## What the exercise asks
Return exactly the span of lines in the following data that opens with the line containing "Given: Sort by Release Date arrow" and closes with the line containing "Expand the Community". Include nothing else.

Stored records:
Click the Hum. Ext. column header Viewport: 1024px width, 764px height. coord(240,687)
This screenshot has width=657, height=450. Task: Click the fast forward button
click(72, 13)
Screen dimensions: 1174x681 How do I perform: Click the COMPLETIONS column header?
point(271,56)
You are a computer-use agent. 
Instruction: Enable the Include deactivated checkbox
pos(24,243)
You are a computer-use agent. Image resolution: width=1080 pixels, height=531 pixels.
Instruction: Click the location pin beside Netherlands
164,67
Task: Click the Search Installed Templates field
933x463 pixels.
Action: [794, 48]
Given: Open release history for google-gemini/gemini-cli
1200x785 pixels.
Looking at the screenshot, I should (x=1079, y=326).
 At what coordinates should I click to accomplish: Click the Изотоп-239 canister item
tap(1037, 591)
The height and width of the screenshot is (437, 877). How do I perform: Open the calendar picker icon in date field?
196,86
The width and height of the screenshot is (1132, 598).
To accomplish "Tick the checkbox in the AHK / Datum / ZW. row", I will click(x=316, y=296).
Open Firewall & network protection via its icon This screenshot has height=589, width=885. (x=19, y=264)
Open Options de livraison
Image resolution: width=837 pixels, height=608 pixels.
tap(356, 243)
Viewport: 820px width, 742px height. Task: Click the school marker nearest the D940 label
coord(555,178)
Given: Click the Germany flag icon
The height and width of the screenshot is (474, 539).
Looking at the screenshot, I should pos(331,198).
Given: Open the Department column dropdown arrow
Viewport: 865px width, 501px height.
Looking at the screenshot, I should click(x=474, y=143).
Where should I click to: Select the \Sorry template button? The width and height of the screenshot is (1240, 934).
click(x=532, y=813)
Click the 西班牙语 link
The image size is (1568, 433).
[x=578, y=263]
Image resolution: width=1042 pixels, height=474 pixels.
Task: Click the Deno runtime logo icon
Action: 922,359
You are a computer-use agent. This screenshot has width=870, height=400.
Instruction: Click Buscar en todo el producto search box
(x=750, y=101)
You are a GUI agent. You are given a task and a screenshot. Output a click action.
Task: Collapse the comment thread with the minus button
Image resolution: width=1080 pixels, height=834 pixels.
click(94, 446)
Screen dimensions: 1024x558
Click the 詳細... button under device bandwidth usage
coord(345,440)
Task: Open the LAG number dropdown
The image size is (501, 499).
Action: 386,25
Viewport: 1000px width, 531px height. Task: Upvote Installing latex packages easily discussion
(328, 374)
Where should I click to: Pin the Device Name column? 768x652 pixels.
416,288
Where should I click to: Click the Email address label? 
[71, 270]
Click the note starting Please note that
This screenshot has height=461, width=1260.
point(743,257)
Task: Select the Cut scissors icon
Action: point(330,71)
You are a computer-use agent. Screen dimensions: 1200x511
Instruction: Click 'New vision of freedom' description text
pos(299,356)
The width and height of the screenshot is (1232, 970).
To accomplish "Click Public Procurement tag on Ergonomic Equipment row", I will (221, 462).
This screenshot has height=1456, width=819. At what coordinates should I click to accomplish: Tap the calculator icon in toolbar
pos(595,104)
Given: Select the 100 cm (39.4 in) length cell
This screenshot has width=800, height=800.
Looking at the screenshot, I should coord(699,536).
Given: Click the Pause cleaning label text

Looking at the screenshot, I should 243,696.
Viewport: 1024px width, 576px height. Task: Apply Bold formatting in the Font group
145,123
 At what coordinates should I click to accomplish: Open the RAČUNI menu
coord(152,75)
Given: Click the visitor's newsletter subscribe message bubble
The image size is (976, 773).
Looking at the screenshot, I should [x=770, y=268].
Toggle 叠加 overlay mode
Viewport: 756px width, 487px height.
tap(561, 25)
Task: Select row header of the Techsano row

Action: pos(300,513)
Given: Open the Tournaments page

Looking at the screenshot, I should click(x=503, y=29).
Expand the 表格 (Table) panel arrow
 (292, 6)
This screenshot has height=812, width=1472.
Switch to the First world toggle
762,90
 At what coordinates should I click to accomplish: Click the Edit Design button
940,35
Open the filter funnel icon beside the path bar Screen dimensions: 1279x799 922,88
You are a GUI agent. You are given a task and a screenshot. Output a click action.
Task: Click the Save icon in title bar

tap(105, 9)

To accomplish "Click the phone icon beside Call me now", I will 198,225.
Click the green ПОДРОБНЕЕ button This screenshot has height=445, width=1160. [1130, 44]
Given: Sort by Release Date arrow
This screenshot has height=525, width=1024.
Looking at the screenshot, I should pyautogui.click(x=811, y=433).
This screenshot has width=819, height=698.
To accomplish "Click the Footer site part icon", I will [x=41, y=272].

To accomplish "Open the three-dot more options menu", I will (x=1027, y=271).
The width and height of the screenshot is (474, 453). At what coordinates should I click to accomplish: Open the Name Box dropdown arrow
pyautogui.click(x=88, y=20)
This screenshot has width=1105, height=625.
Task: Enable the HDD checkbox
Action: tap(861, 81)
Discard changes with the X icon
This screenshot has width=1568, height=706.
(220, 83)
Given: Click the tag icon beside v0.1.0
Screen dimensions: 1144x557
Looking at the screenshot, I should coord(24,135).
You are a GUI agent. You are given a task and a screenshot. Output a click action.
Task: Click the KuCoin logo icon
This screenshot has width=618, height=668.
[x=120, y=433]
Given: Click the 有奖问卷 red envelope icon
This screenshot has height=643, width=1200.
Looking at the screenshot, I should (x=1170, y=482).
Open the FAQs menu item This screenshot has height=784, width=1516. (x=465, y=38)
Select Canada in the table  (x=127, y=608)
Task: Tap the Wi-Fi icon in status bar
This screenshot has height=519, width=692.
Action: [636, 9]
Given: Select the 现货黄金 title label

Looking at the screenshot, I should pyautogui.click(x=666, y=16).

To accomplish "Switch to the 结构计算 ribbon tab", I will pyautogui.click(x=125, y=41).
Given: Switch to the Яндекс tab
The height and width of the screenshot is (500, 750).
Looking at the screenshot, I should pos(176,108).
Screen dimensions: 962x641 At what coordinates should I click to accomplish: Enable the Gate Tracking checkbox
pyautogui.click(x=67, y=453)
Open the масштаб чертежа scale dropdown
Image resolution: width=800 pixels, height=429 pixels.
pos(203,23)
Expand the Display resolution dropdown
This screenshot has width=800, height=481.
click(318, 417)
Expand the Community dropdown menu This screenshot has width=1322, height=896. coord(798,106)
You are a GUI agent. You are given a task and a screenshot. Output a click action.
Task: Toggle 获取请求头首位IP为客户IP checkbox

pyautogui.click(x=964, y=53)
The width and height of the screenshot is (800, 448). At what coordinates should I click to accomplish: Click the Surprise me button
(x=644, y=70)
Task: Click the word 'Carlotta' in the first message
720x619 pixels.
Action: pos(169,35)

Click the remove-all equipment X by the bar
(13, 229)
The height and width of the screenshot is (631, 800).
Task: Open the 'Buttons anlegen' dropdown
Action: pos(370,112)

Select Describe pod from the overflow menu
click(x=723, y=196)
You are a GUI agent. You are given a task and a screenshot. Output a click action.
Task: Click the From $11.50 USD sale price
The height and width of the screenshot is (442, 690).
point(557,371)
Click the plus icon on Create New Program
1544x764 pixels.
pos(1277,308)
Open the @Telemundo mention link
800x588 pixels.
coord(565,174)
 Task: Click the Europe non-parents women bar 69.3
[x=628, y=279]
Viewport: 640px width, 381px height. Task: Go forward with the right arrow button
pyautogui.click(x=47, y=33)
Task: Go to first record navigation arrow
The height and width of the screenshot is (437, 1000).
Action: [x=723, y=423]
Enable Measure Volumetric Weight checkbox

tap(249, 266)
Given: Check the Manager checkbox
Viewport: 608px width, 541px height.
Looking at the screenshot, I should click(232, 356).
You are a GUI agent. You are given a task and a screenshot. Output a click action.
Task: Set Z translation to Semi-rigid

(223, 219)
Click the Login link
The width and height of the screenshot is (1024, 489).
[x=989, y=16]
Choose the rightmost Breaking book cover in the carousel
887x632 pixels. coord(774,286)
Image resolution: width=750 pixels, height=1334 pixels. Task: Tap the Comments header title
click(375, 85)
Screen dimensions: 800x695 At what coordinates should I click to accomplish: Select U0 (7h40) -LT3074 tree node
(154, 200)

## Reply
Given: Sort by Release Date arrow
This screenshot has height=525, width=1024.
Looking at the screenshot, I should pyautogui.click(x=811, y=433).
This screenshot has width=819, height=698.
To accomplish "Click the Footer site part icon", I will [x=41, y=272].

To accomplish "Open the three-dot more options menu", I will (x=1027, y=271).
The width and height of the screenshot is (474, 453). At what coordinates should I click to accomplish: Open the Name Box dropdown arrow
pyautogui.click(x=88, y=20)
This screenshot has width=1105, height=625.
Task: Enable the HDD checkbox
Action: tap(861, 81)
Discard changes with the X icon
This screenshot has width=1568, height=706.
(220, 83)
Given: Click the tag icon beside v0.1.0
Screen dimensions: 1144x557
Looking at the screenshot, I should coord(24,135).
You are a GUI agent. You are given a task and a screenshot. Output a click action.
Task: Click the KuCoin logo icon
This screenshot has width=618, height=668.
[x=120, y=433]
Given: Click the 有奖问卷 red envelope icon
This screenshot has height=643, width=1200.
Looking at the screenshot, I should (x=1170, y=482).
Open the FAQs menu item This screenshot has height=784, width=1516. (x=465, y=38)
Select Canada in the table  (x=127, y=608)
Task: Tap the Wi-Fi icon in status bar
This screenshot has height=519, width=692.
Action: [636, 9]
Given: Select the 现货黄金 title label

Looking at the screenshot, I should pyautogui.click(x=666, y=16).

To accomplish "Switch to the 结构计算 ribbon tab", I will pyautogui.click(x=125, y=41).
Given: Switch to the Яндекс tab
The height and width of the screenshot is (500, 750).
Looking at the screenshot, I should pos(176,108).
Screen dimensions: 962x641 At what coordinates should I click to accomplish: Enable the Gate Tracking checkbox
pyautogui.click(x=67, y=453)
Open the масштаб чертежа scale dropdown
Image resolution: width=800 pixels, height=429 pixels.
pos(203,23)
Expand the Display resolution dropdown
This screenshot has width=800, height=481.
click(318, 417)
Expand the Community dropdown menu This screenshot has width=1322, height=896. coord(798,106)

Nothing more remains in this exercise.